Twelve patients were <18 years of age at lung metastasis diagnosis, and 4/12 had disease progression during the course of their follow-up. However, none had disease progression less than a year from the time of thyroid cancer metastasis diagnosis. Patients with lung and bone metastasis fared worse than those with lung-only metastasis did. As such, both the OS and PFS were shorter in patients with osseous metastasis as opposed to those with isolated lung metastasis.
As shown in Figure 2, there is a strong positive correlation between OS and PFS in this cohort of patients with pulmonary metastases. These data validate the assumption that PFS is a reasonable surrogate marker for OS in most patients with metastatic thyroid cancer.
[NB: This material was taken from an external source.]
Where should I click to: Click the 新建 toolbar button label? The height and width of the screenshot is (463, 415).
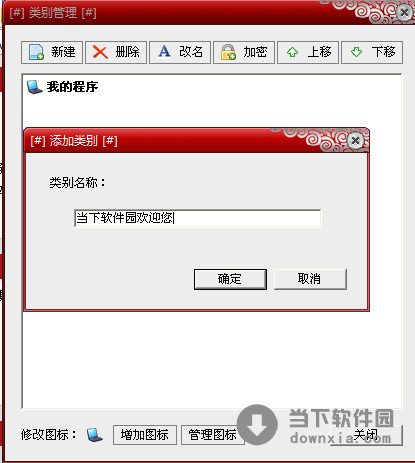coord(63,52)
This study is limited by its retrospective design and the potential for selection bias. As such, patients referred to the center tend to have more aggressive thyroid cancer with shorter PFS that the general thyroid cancer population. In addition, patients were followed at the discretion of their treating physician with the follow-up and imaging intervals not standardized. As such, the precise time to progression may have been less than was measured. Furthermore, patients were excluded who were treated directly with chemotherapy or molecular targeted therapy. This may have potentially biased the results toward a better OS and PFS, given the likely more aggressive behavior of those malignancies.
In conclusion, most patients presenting with distant metastatic thyroid cancer will progress using standard-of-care approaches. This does not only occur in the patients with RAI refractory disease, but also in those with RAI-avid tumors. The exception is younger patients presenting with low tumor burden and who are likely to respond well to repeat RAI therapies with prolonged remission and very low disease-specific mortality. Therefore, additional studies are needed to define treatments/interventions to improve the PFS in most patients with distant metastasis for FCDTC.
Author Disclosure Statement
No competing financial interests exist for Drs. Sabra and Ghossein. Dr. Tuttle is a consultant for Genzyme.